[Material shown — start]

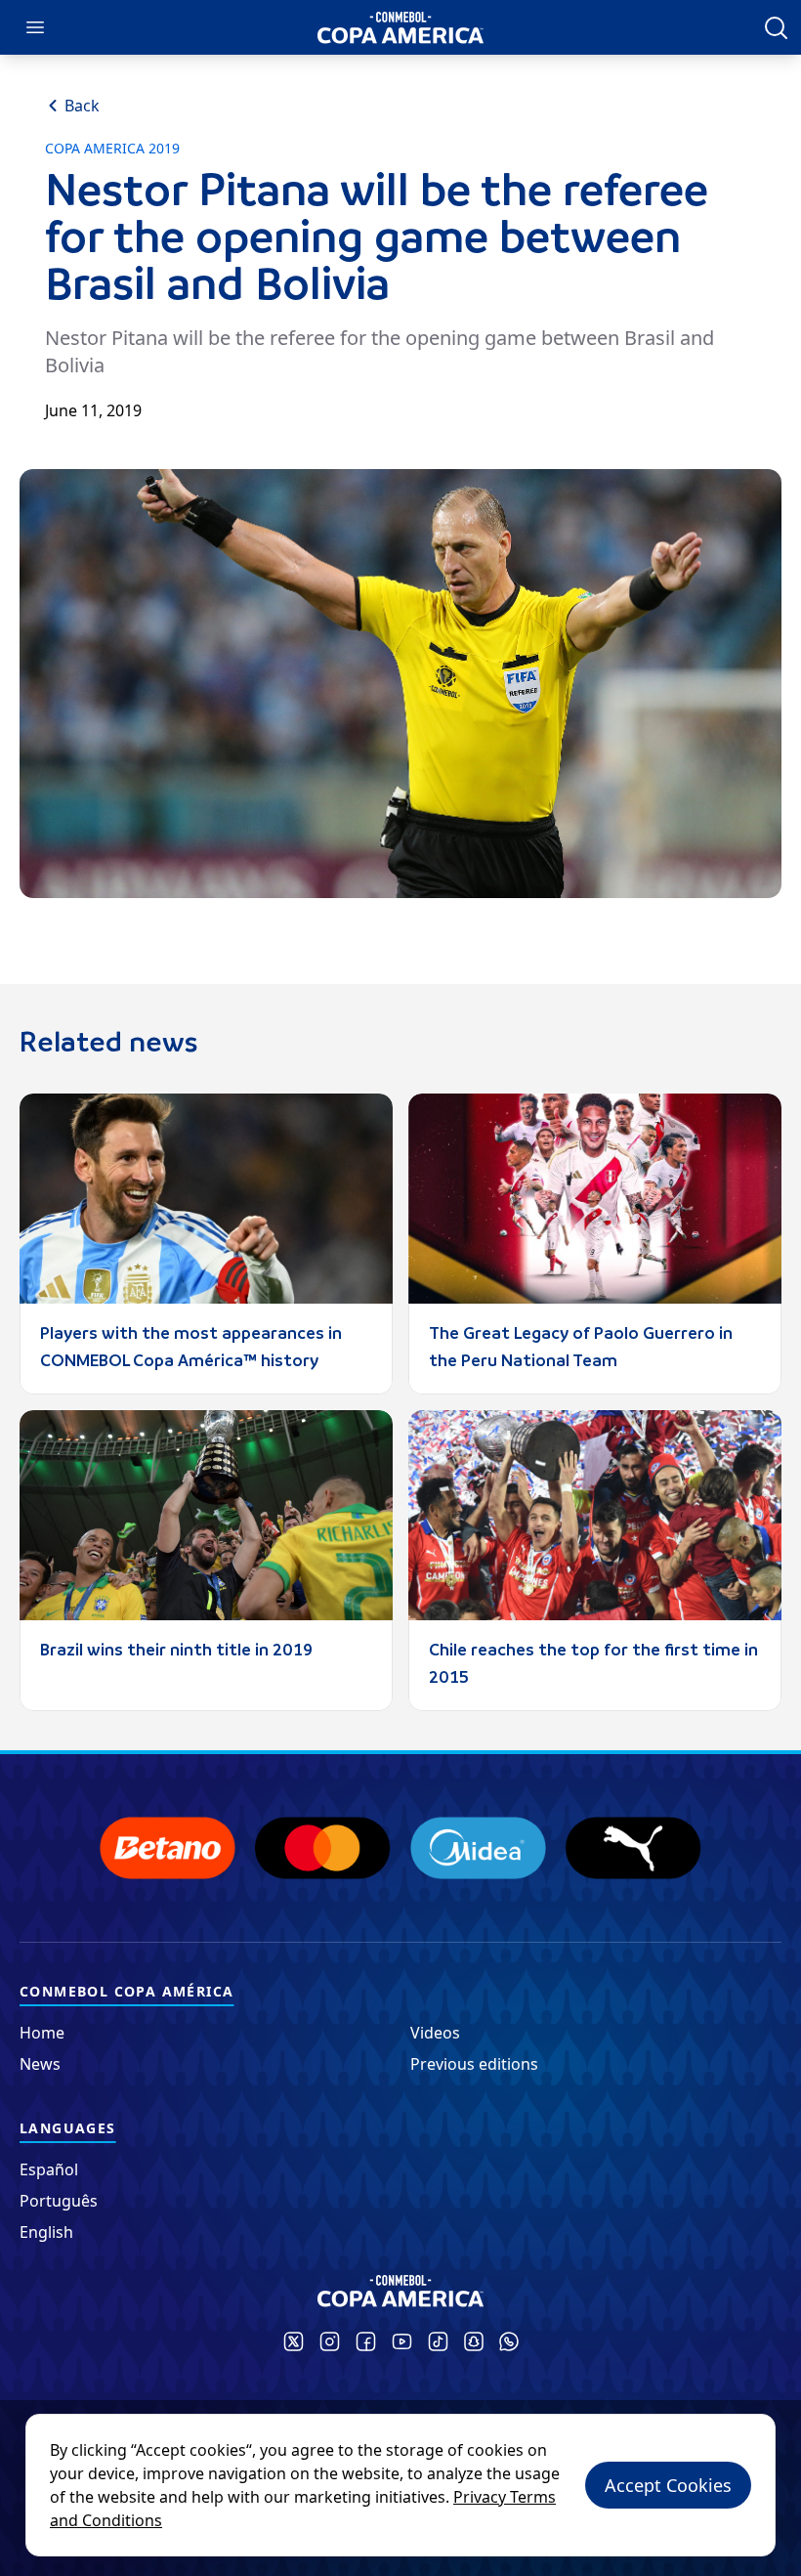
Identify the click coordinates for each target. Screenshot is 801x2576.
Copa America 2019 (112, 148)
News (40, 2064)
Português (59, 2200)
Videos (435, 2032)
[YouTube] (402, 2341)
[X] (293, 2341)
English (46, 2232)
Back (82, 105)
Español (49, 2169)
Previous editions (474, 2064)
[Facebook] (366, 2341)
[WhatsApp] (509, 2341)
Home (42, 2032)
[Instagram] (329, 2341)
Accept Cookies (668, 2485)
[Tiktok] (438, 2341)
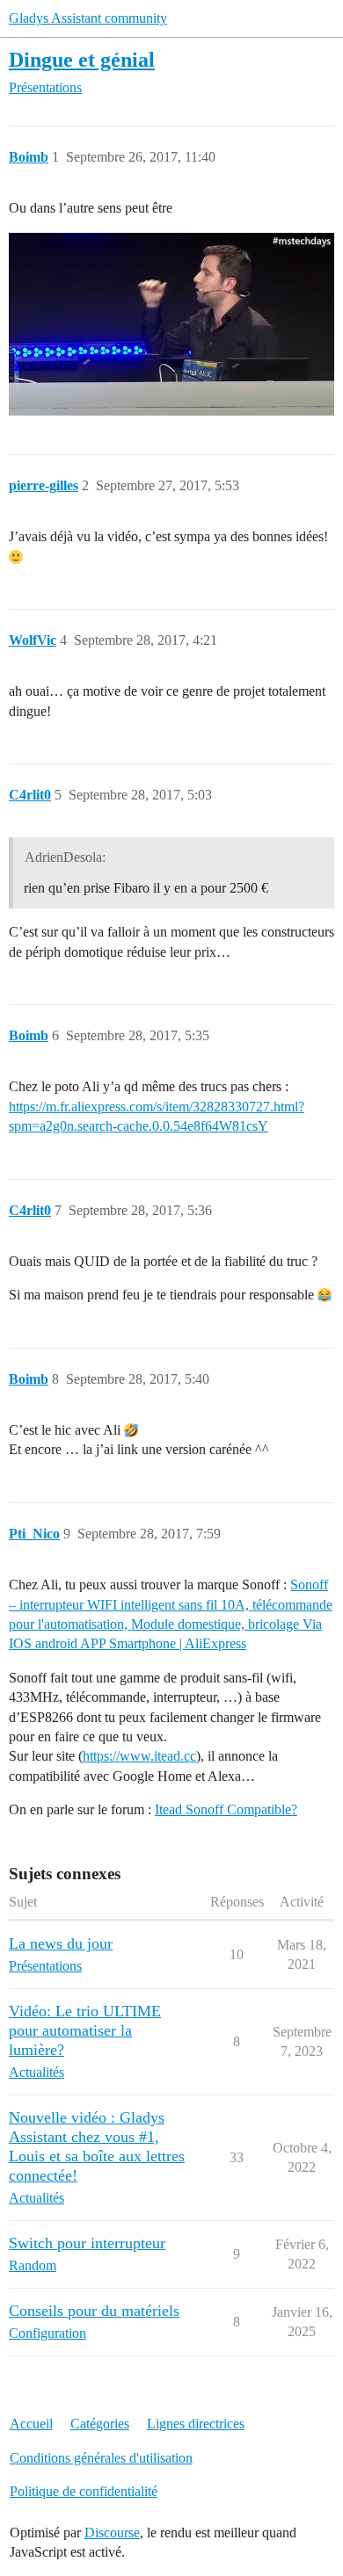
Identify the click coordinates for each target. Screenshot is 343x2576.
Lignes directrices (195, 2423)
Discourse (112, 2532)
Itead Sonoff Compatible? (226, 1809)
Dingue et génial (82, 59)
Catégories (99, 2423)
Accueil (31, 2423)
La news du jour (61, 1943)
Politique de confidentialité (83, 2491)
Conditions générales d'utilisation (101, 2457)
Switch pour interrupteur (87, 2243)
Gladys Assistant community (88, 18)
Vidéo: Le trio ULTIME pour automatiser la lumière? (85, 2030)
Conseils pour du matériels (94, 2310)
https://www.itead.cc (139, 1755)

[Material shown — finish]

**Your goal:** Write out exactly the opening lines of the data, stopping after the line that holds "Home (42, 2032)". Exclude pictures.

**Exercise answer:**
Identify the click coordinates for each target. Screenshot is 801x2576.
Copa America 2019 (112, 148)
News (40, 2064)
Português (59, 2200)
Videos (435, 2032)
[YouTube] (402, 2341)
[X] (293, 2341)
English (46, 2232)
Back (82, 105)
Español (49, 2169)
Previous editions (474, 2064)
[Facebook] (366, 2341)
[WhatsApp] (509, 2341)
Home (42, 2032)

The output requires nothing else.